Claudia, la soldatessa di Sulmona che neutralizza le bombe

Papale è la prima donna sminatrice dell’Esercito, da 2 anni comandante di plotone. La sua ultima missione in Libano a bonificare i campi minati, «ma le bonifiche avvengono anche in Italia. Sono più di duemila infatti gli interventi che facciamo con i nostri artificieri alla ricerca di bombe e ordigni vari della prima e seconda guerra mondiale»

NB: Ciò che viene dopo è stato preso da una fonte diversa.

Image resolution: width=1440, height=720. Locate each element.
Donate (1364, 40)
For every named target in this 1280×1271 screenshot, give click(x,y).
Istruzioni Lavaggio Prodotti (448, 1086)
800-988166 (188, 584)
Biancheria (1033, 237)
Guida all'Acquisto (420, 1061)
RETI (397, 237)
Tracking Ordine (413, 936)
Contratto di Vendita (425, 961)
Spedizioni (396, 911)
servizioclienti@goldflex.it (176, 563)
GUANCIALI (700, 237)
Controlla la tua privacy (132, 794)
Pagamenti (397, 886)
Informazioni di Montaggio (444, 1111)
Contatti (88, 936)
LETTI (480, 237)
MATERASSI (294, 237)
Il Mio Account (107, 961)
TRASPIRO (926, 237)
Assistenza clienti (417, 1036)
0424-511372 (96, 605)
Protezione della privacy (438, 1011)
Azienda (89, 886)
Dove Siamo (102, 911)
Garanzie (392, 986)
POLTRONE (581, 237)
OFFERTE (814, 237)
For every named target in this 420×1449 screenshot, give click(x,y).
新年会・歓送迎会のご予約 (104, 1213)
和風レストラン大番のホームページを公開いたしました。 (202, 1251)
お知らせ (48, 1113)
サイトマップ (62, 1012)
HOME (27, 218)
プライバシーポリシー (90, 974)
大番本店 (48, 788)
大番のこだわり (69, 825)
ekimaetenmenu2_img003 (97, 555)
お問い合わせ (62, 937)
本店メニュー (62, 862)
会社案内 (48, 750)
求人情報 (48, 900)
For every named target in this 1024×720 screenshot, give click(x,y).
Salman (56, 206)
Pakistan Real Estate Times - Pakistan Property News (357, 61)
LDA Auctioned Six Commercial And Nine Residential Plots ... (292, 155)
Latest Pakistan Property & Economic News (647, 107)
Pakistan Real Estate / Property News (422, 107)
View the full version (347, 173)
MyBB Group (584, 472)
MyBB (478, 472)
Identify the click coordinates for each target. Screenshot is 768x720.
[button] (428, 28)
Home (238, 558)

SULMONA. È sulmonese la prima donna sminatrice dell’Esercito italiano. Una soldatessa, a cui non manca certo il coraggio, recentemente impegnata a bonificare un campo minato lungo il confine libanese. Una delicata missione durata sette mesi, quindi il ritorno a casa avvenuto appena qualche giorno fa. La storia di Claudia Papale, giovane maresciallo “in gonnella”, da dieci anni nell’Esercito e da due comandante di plotone dell’Unità guastatori da ricognizione avanzata, inizia proprio a Sulmona. È qui, nella città dove è cresciuta e vive con la sua famiglia, che ha scoperto la sua passione per le forze armate. Ed ora la storia della soldatessa che neutralizza le bombe, motivo di orgoglio per Sulmona, è finita su tv nazionali e riviste specializzate. Anche il ministro della Difesa Roberta Pinotti in una nota ha voluto renderle omaggio. «Il maresciallo Claudia Papale sfida e disinnesca gli ordigni per salvare donne, uomini e bambini», scrive il ministro. «Tutto il mondo può contare sul suo coraggio e la sua competenza». Nei giorni scorsi il maresciallo sulmonese ha raccontato le sue missioni in Italia e all’estero nella trasmissione di Rai Uno “ Uno mattina”.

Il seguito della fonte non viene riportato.